**GIVEN RECORDS**
########
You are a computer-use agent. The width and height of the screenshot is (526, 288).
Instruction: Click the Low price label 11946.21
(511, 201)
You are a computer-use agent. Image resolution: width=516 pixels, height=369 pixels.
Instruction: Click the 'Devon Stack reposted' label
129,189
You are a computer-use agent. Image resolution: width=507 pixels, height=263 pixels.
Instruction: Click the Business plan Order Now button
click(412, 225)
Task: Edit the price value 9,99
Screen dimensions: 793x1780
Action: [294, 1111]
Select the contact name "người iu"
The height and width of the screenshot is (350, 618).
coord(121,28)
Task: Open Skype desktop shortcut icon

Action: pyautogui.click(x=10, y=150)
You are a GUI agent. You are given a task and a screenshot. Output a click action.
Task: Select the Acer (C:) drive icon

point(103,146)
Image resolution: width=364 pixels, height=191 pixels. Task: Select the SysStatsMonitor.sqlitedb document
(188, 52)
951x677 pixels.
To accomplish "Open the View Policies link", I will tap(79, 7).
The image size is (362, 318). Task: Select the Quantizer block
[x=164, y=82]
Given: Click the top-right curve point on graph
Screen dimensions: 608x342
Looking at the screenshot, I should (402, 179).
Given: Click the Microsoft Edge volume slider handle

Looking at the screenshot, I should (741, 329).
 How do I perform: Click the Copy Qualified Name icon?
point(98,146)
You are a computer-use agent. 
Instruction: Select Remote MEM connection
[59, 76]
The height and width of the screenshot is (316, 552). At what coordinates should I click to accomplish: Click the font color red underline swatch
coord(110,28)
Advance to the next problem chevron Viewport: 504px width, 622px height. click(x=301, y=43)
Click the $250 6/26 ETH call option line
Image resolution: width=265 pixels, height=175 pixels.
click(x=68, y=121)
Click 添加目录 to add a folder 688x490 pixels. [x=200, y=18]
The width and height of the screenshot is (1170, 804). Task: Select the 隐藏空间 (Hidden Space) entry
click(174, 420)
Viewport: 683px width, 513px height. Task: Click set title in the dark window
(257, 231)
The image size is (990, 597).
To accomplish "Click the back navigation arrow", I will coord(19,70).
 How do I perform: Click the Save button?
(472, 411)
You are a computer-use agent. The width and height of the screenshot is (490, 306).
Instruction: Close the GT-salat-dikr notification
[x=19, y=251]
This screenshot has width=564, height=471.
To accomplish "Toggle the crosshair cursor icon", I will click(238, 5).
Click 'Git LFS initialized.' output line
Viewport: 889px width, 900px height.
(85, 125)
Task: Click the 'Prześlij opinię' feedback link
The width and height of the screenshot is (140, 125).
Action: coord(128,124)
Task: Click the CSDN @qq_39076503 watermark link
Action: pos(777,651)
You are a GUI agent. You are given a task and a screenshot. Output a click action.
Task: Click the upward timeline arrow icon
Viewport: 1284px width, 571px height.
########
Proceeding from the line containing "Screen dimensions: 793x1780" through the line containing "951x677 pixels.", transcribe the lines above exactly, both end lines included.

**OUTPUT**
Screen dimensions: 793x1780
Action: [294, 1111]
Select the contact name "người iu"
The height and width of the screenshot is (350, 618).
coord(121,28)
Task: Open Skype desktop shortcut icon

Action: pyautogui.click(x=10, y=150)
You are a GUI agent. You are given a task and a screenshot. Output a click action.
Task: Select the Acer (C:) drive icon

point(103,146)
Image resolution: width=364 pixels, height=191 pixels. Task: Select the SysStatsMonitor.sqlitedb document
(188, 52)
951x677 pixels.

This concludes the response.